Tram stop on the Eccles Line of Greater Manchester's light rail system

Harbour City is a tram stop on the Eccles Line of Greater Manchester's light rail Metrolink system. It is located in the Salford Quays area, in North West England, and opened on 6 December 1999 as part of Phase 2 of the system's expansion. The two platforms of this tram stop are staggered.
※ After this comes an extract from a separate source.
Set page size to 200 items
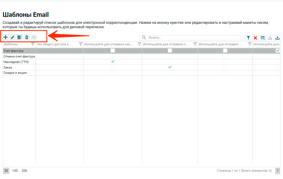The image size is (283, 179). coord(24,171)
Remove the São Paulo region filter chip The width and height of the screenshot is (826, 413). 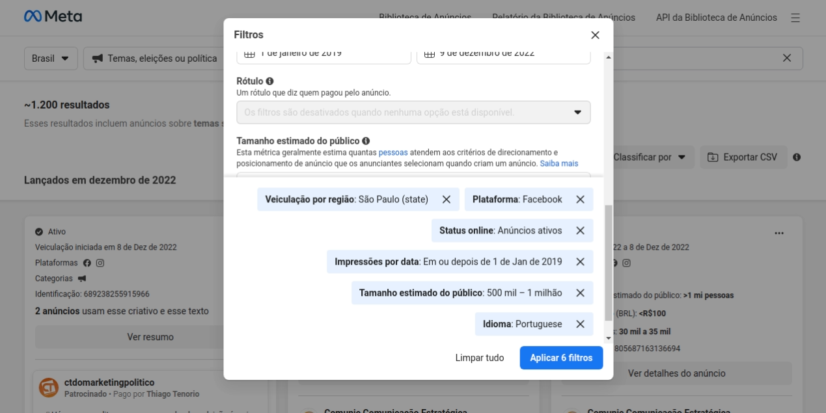tap(447, 200)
The outbound platform is about 50 metres away from the inbound platform.

==Services==

| Preceding station | Manchester Metrolink |  |  | Following station |
| Broadway towards Eccles |  | Eccles–Ashton (peak only) |  | Anchorage towards Ashton-under-Lyne |
| MediaCityUK towards Eccles |  | Eccles–Ashton via MediaCityUK (off-peak only) |  |
| MediaCityUK Terminus |  | MediaCityUK–Etihad Campus (peak only) |  | Anchorage towards Etihad Campus |

==Connecting bus routes==
Harbour City tram stop is served by Diamond Bus North West services 29, 73 & 79, Go North West Orbits 53, travelling between Cheetham Hill & Salford Shopping Centre and Stagecoach Manchester service 50, linking Salford Shopping Centre in Pendleton, Salford Crescent railway station, Salford University, Salford Central railway station, Manchester and East Didsbury with Salford Quays and MediaCityUK.